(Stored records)
[Start of Attachment]

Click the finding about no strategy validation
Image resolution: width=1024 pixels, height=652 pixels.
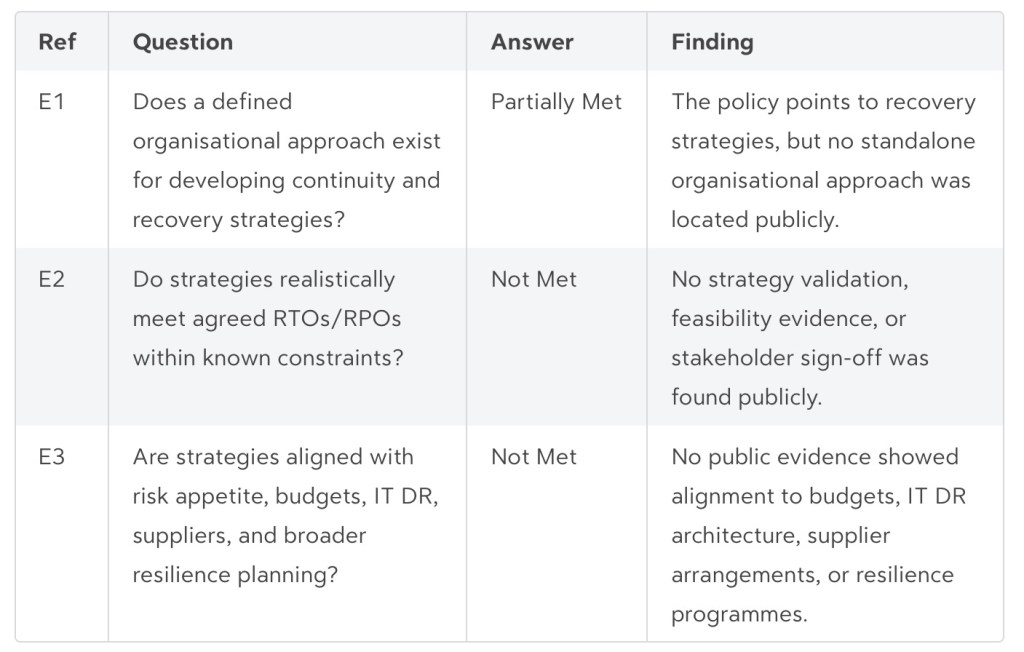(799, 338)
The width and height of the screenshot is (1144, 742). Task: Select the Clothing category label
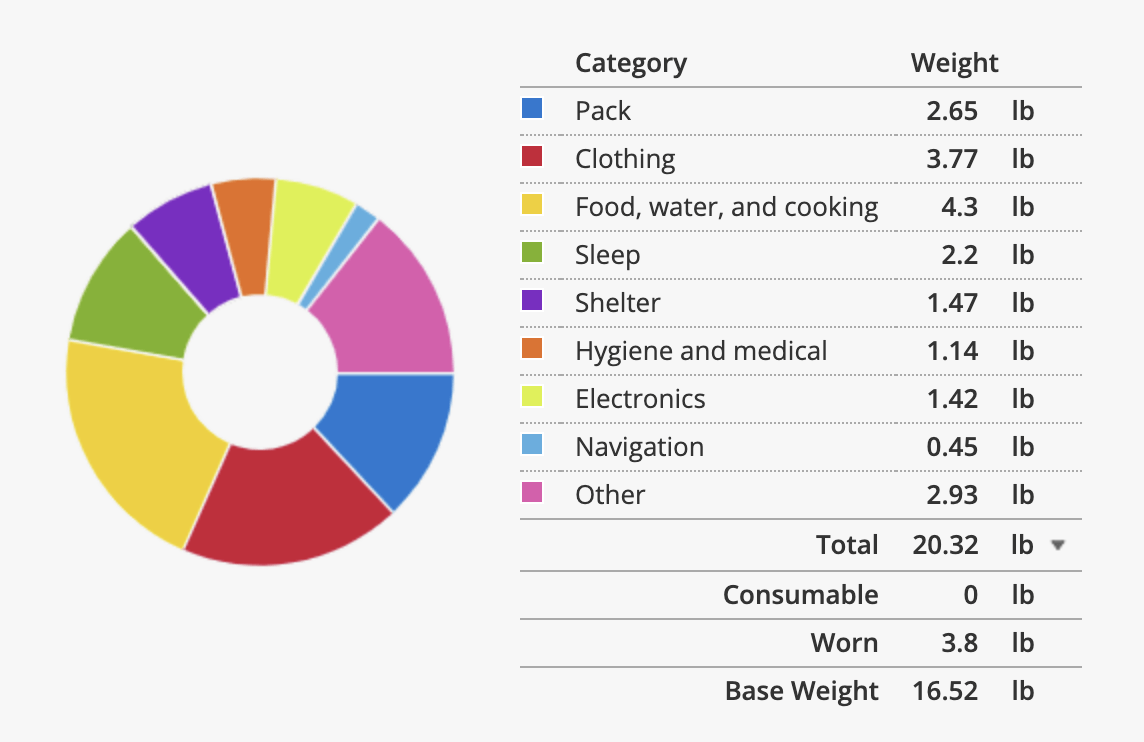click(x=625, y=159)
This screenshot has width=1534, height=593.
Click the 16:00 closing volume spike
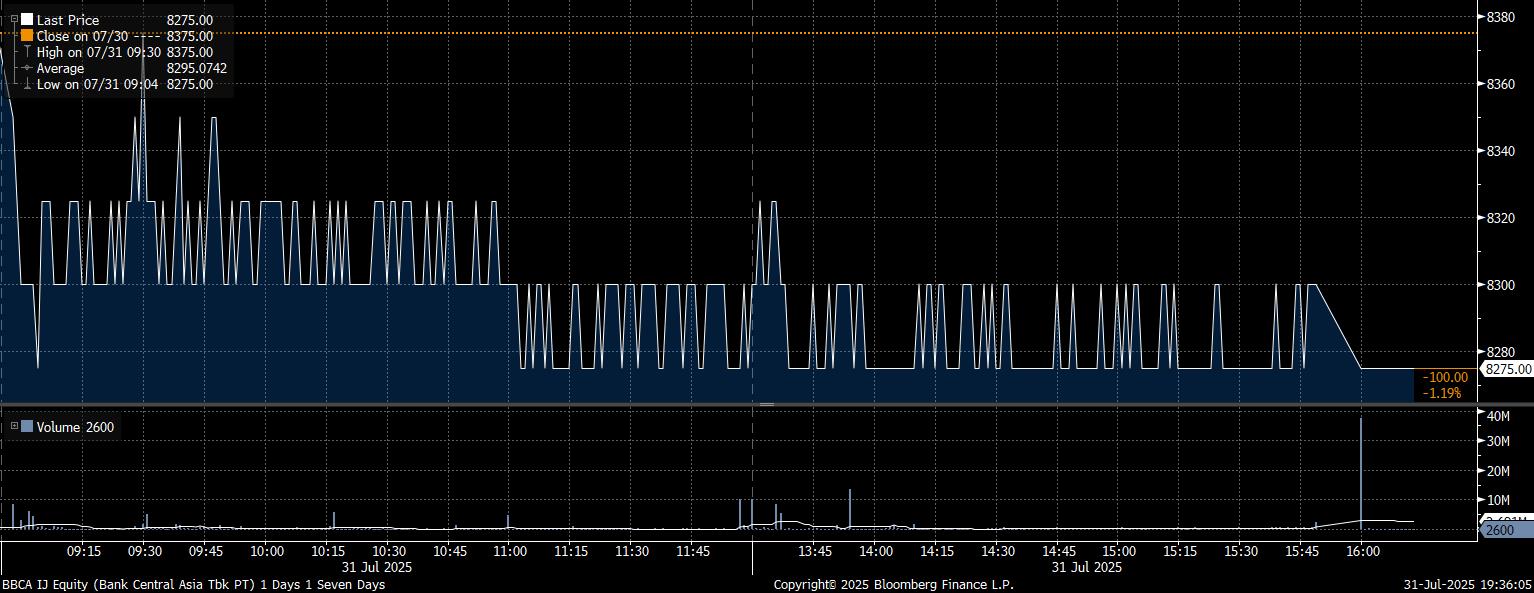click(x=1361, y=470)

[End of Attachment]

Task instructions: The lines to repeat start at the one holding "Image resolution: width=1024" and run through the last line of the records above; write them out exactly, both ends included, but not the pictures.

Your response:
Image resolution: width=1024 pixels, height=652 pixels.
(799, 338)
The width and height of the screenshot is (1144, 742). Task: Select the Clothing category label
click(x=625, y=159)
This screenshot has width=1534, height=593.
Click the 16:00 closing volume spike
click(x=1361, y=470)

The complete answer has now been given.